Оттепель. События. Март 1953–август 1968 года — страница 253 из 266

<…> Все решительно песни, исполнявшиеся мною на концерте в Доме Ученых, входят в сборник (однотомник) моих произведений, сданный мною еще осенью прошлого года в издательство «Искусство».

Я допускаю, что в целом ряде своих песен я оказываюсь небрежен и недостаточно точен в формулировках, применяю порою излишние вульгаризмы и грубости – что (особенно на слух) позволяет истолковать содержание и смысл моих песен превратно. Здесь, разумеется, необходима, перед опубликованием, еще очень и очень серьезная и кропотливая авторская работа – и вынесение произведений, еще не завершенных, на суд широкого слушателя, было также, бесспорно, моей ошибкой. <…>

Изображать из меня этакого «униженного и оскорбленного», как это делают авторы письма – это значит, вольно или невольно играть на руку нашим недругам, всегда готовым взять на вооружение этакие «трагические» измышления.

Я прошу поверить, что в своей литературной работе – и в кино, и в театре, и в песне – я всегда руководствовался единственным стремлением – быть полезным нашей советской литературе, нашему советскому обществу (цит. по: В. Огрызко. Одним – пряник, другим – кнут).

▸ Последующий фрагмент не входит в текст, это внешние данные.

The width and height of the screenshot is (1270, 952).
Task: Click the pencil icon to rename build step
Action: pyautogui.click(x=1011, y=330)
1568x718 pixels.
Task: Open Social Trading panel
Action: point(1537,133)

Илья Вергасов, Михаил Алексеев, Лев Кассиль, Виктор Тельпугов, Виктор Розов и оргсекретарь Московской писательской организации В. Ильин, принявшие участие в обсуждении, ограничились критическими, однако вполне миролюбивыми замечаниями и советами А. Галичу. Снисходителен был и Сергей Наровчатов:

Вы – член Союза писателей, уже немолодой человек, вы в одном лице представляете и автора и исполнителя и цензора. И если исполнитель и автор, может быть, счастливо сочетаются в вашем лице, то вряд ли сочетаются редактор и цензор. А судя по этой статье, на которую я опираться не хочу, потому что здесь явные передержки, вам же предъявляются политические обвинения. А это уже не шутка, особенно в той тревожной обстановке, в которой мы сейчас находимся.

Это должно вам послужить уроком. Вы должны смотреть на это и с политической стороны, а не только как на остроумную вещицу, которую бесспорно поймут ваши товарищи, даже сравнительно узкий круг, но которая будет полным диссонансом в аудитории, не знающей вашего настроения.

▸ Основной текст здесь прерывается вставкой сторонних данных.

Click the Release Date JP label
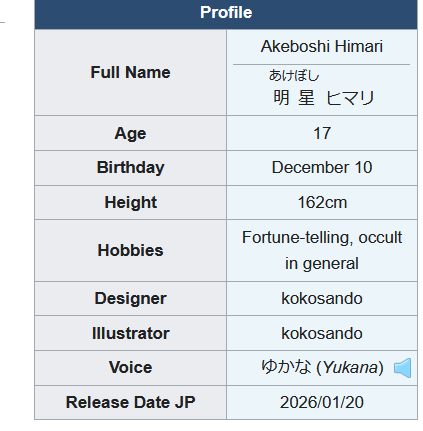The height and width of the screenshot is (431, 423). coord(130,402)
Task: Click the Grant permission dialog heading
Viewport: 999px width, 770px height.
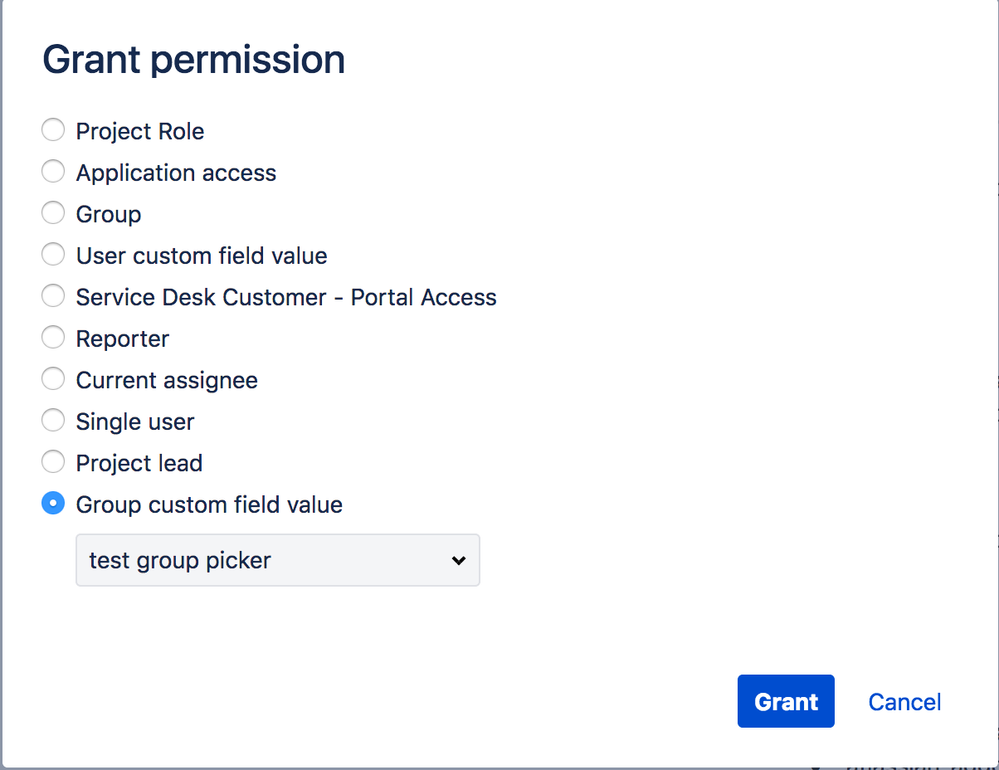Action: 193,60
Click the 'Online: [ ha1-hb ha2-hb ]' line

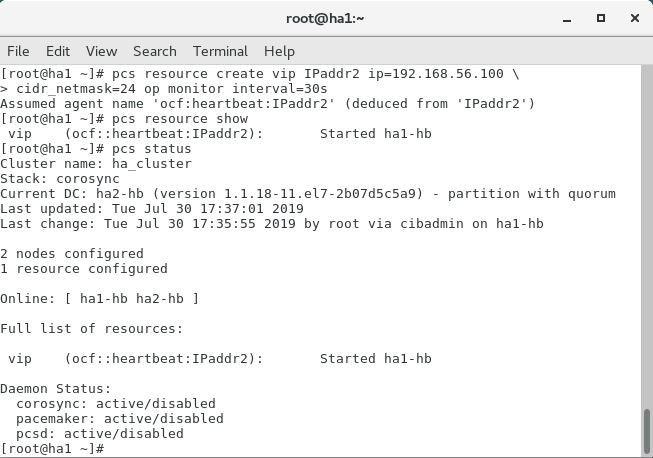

Общий итог подвел Сергей Михалков:

Вы поберегите себя. Вот этот вечер – как это выглядит со стороны? Взрослый, уже пожилой человек, полулысый, с усами, с гитарой, выходит на сцену и начинает петь. Да, это талантливо! Но это стилек с душком, с политическим душком. Он воспринимается как политический душок, даже если вы его и не вкладываете. Вы пишете песни от имени обывателя, сукина сына и мещанина. Но когда вы подаете это слушателю, то забываешь, о том, что ты должен критиковать этого мещанина и смеяться над этим обывателем, и только слышишь остроумно подобранные слова по поводу Карла Маркса, «Капитала» и прибавочной стоимости. <…>

Вы потеряли чувство политического такта в очень сложной обстановке, когда на писателей вообще смотрят пристально, к писателю сейчас присматриваются через лупу – с этими подписчиками, с этими паразитами, которые провоцируют честных людей на подписи, когда Паустовскому дают подписывать то, чего не было, а потом получается то, что было.

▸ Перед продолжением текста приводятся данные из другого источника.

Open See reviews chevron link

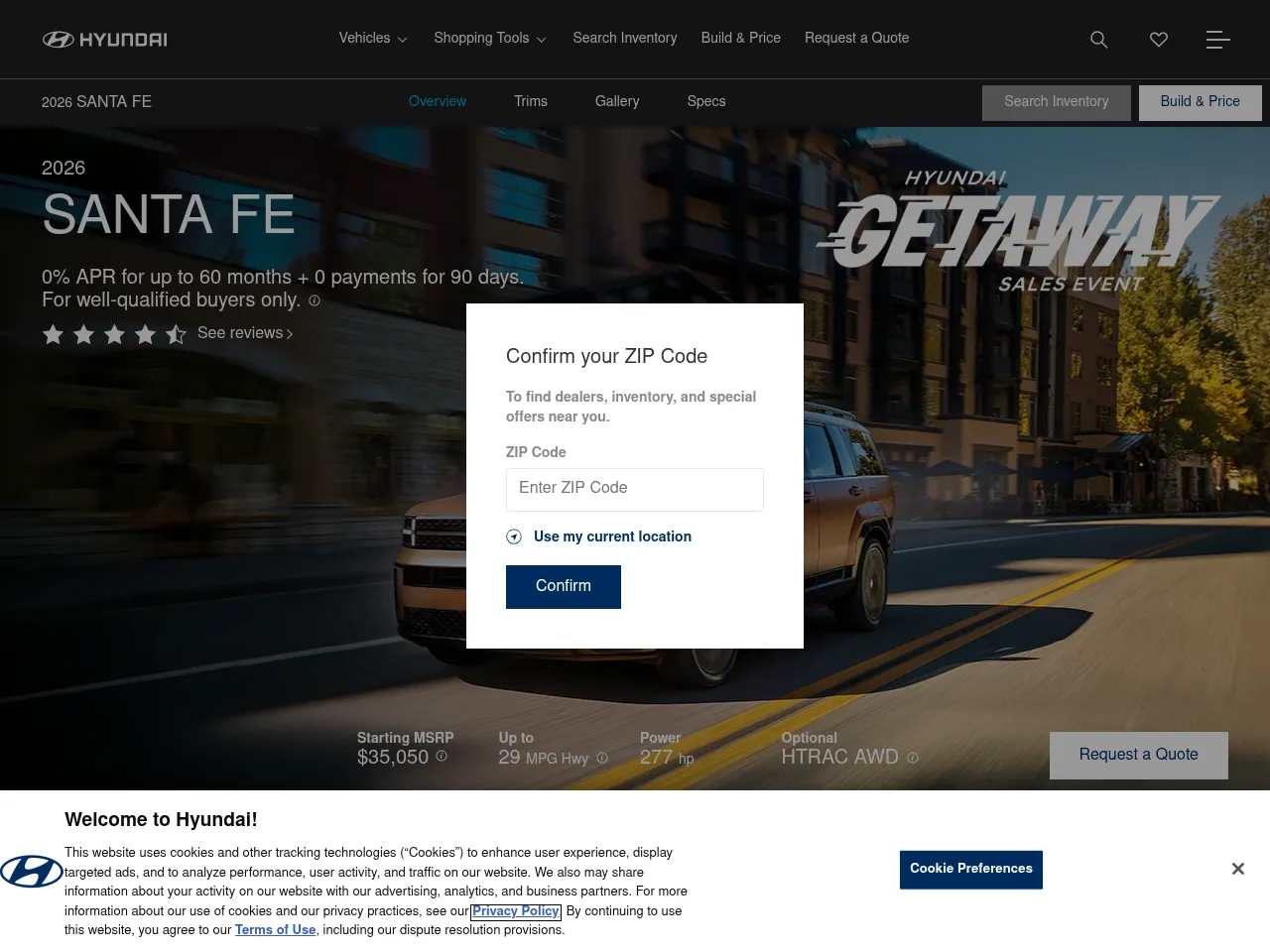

На такие вещи мы должны реагировать. Если бы вы сидели на этом месте, вы бы тоже реагировали и сказали – как ни неприятно, тов. Михалков, но мы должны разобраться, почему вы вышли в полупьяном виде на эстраду и допустили такую басню – о советской власти или еще о чем-то.

Есть поэзия застольная, есть подпольная. Нельзя назвать ваш жанр подпольным, потому что он выходит на широкую аудиторию, но то, что он застольный – это факт. Причем знаете в каком кругу? Я бы еще посмотрел, кто сидит за столом, и не спел бы, потому что соберут ваши песни, издадут, дадут предисловие… и вам будет так нехорошо, что вы схватите четвертый инфаркт. А вы знаете, что они так хотели бы все это получить и издать. И потом вы будете объяснять – я не думал, что так получится.

Поэтому от имени Секретариата, относясь к вам с уважением, любя вас как хорошего писателя, мы должны вас строго предупредить, чтобы вы себе дали зарок. Не портите себе биографию. Вы не знаете, кто сидит в зале, не ублажайте вы всякую сволочь.


На основании вышеизложенного, – как сказано в постановлении, – Секретариат считает нужным строго предупредить тов. Галича А. А. и обязать его более требовательно подходить к отбору произведений, намечаемых им для публичных исполнений, имея при этом в виду их художественную и идейно-политическую направленность (Там же).

Гораздо строже на этом же заседании были осуждены члены СП СССР, подписавшие письма в защиту Ю. Галанскова и других осужденных антисоветчиков967.

«За политическую безответственность, выразившуюся в подписании заявлений и писем в различные адреса, по своей форме и содержанию дискредитирующих советские правопорядки и авторитет советских судебных органов, а также за игнорирование факта использования этих документов буржуазной пропагандой в целях враждебных Советскому Союзу и советской литературе» строгий выговор с предупреждением и занесением в личное дело объявлен Л. Копелеву, выговоры с занесением в личное дело вынесены В. Аксенову, Д. Самойлову, Б. Балтеру, В. Войновичу, Л. Чуковской968 и А. Штейнбергу. «На вид» было поставлено Б. Ахмадулиной, И. Соловьевой, Н. Коржавину, Ф. Светову, В. Шитовой, К. Икрамову, Б. Сарнову, Ф. Искандеру, Г. Поженяну, Л. Пинскому, Ю. Левитанскому, Э. Адамян, Е. Голышевой, Н. Оттену-Поташинскому. «Строго предупреждены» К. Богатырев, В. Корнилов, Н. Наумов, Ю. Домбровский, Л. Левицкий, В. Максимов и просто «предупреждены» В. Хинкис, Л. Рудницкий, Н. Матвеева, В. Каверин, М. Лорие, Ю. Казаков, Ю. Эдлис, М. Рощин.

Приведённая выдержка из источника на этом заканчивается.